Poundstone nonchalantly credits it all to having a bad memory. “When I was doing that [busing tables], the place I worked at had all these paper menus,” she explained in a phone interview. “I’d use them to type out all the stuff I wanted to say onstage at an open-mic night. You know, stuff I’d think about during the day. I’d read those notes over and over, hoping to memorize my act. But when I’d finally get my chance to get up onstage that night, I’d just go blank anyway.
“I realized [that] at some point I’d have to say something. So I started to find someone in the audience and use that as a launching pad. Ask them where they were from, what they did for a living and go from there.”

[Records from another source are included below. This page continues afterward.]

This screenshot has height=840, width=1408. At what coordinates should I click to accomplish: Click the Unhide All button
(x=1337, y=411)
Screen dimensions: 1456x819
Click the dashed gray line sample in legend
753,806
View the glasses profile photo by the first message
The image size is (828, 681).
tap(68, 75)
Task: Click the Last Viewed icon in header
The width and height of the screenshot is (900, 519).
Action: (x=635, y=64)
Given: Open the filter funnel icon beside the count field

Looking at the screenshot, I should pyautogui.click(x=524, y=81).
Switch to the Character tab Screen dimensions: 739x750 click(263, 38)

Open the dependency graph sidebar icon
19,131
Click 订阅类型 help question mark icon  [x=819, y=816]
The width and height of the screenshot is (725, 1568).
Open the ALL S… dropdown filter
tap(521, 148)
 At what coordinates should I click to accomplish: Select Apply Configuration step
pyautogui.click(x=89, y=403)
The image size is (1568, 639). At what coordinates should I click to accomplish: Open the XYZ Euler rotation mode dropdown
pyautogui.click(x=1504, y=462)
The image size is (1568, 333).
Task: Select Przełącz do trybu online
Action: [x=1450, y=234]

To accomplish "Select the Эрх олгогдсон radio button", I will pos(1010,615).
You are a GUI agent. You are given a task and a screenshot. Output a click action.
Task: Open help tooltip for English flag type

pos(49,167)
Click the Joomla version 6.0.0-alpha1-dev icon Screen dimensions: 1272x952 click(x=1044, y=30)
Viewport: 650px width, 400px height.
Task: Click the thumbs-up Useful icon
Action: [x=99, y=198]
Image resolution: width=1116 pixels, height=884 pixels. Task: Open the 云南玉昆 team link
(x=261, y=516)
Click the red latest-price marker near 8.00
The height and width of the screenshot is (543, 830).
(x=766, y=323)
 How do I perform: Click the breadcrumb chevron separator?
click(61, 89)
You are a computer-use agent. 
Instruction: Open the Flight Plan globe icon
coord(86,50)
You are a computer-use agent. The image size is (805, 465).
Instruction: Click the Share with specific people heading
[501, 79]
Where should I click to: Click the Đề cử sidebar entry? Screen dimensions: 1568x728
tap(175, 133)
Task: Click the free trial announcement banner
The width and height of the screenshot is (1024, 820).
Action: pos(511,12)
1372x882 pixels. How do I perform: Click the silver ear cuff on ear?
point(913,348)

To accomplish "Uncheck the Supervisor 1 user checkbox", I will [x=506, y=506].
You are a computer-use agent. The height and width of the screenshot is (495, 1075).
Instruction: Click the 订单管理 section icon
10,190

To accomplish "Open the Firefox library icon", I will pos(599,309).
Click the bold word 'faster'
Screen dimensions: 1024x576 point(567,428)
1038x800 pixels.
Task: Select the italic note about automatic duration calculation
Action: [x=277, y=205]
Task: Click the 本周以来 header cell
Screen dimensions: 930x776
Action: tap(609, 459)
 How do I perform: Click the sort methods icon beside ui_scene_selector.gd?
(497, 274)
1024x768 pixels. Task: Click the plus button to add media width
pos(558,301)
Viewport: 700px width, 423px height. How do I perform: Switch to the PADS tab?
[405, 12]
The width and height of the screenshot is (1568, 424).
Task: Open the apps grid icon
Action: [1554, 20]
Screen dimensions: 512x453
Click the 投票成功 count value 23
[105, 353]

This seemingly unprepared approach and uncanny synergy with audiences quickly came to define Poundstone. Performing “without a plan” is less daunting today, now that she’s a known quantity. But most of all, it’s easier due to her rabidly loyal following.
“Now when I’m onstage, there are always people who’ve seen me before who are making requests,” Poundstone says. “You know, stuff like ‘Tell us about your cat’, or ‘How about the Pop-Tart story!’ Not that I tell them the same each time. Really, it gives me a chance to regenerate, reinvent old material. The stories always end up getting longer, having more detail.”
For the record, her favorite Pop-Tart is brown sugar and cinnamon frosted.
“I used to think frosted was sacrilege, but I’ve had a change of faith,” Poundstone interjects.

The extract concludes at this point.